▶ [Text]

Checklists of Unicode Support (was Granularity of Unicode Confor mance)

From: Hart, Edwin F. (Edwin.Hart@jhuapl.edu)
Date: Tue Sep 28 1999 - 09:18:02 EDT


Peter Constable wrote:

There's a lot that we might want to know about all of these apps. The
biggest question, though, is whether any one of us is willing to start
compiling all of this info?
Peter

As a representative of users of products that support Unicode, I have raised
the issue at UTC meetings. Given the complexity of the issues, the UTC
voted not to address this issue but said it would be willing to review the
materials submitted to it. Given the nature of volunteer organizations, I
have taken the task to try to make some sense of it all.

However, I did not know where to begin. Jonathan Rosenne's note reminded me
of the task. The only strategy that I had was to pick one of the more
difficult scripts, like Arabic, draft a checklist for it, and then use this
as template to build checklists for other scripts. We will likely find that
several of the items (keyboard input) on the checklist are common across
scripts but that others (bidi) are unique to a script or subset of scripts.
However, users need to consider 2 orthogonal checklists:

1. a list of the Unicode functions and resources (e.g., fonts) needed to
fully support a script, and
2. a list of those functions and components needed by a particular product
to support a script.

As Mark Davis and others have stated, a database engine can correctly
support Arabic without handling keyboard input and presentation, but it had
better support sorting Arabic characters. My thought is that if we can
fully define the first list by script, then generating the second list would
be relatively easy.

▶ [Data]
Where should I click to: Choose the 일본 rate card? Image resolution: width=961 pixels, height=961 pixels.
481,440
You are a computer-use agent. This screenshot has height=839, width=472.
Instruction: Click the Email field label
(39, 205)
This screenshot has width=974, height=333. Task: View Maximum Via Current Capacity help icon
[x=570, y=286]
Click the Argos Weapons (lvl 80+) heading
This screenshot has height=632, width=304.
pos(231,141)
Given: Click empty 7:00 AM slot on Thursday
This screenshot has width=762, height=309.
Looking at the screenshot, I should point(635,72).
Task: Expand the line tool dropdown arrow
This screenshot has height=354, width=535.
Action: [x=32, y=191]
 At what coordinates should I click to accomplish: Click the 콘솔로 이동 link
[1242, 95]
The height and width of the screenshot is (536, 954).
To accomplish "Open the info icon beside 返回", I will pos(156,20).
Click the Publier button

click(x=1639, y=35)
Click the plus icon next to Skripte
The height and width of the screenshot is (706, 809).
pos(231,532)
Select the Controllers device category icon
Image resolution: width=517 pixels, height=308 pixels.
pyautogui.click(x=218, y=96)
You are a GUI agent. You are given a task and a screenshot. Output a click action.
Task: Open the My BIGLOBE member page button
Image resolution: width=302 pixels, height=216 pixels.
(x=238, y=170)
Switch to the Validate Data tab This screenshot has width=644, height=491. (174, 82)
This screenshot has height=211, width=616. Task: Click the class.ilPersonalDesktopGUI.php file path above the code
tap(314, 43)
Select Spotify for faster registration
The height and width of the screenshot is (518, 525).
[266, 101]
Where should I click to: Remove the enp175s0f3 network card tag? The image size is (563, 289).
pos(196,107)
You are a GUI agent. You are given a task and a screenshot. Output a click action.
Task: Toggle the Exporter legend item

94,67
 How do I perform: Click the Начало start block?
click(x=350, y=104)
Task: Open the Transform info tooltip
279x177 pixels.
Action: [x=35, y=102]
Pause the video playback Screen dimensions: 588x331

▶ [Aim]
Reproduce the passage of the mailing-list post from "There's a lot" up to and including "sense of it all.". The lines are separate material and have no connection to the text.

▶ [Result]
There's a lot that we might want to know about all of these apps. The
biggest question, though, is whether any one of us is willing to start
compiling all of this info?
Peter

As a representative of users of products that support Unicode, I have raised
the issue at UTC meetings. Given the complexity of the issues, the UTC
voted not to address this issue but said it would be willing to review the
materials submitted to it. Given the nature of volunteer organizations, I
have taken the task to try to make some sense of it all.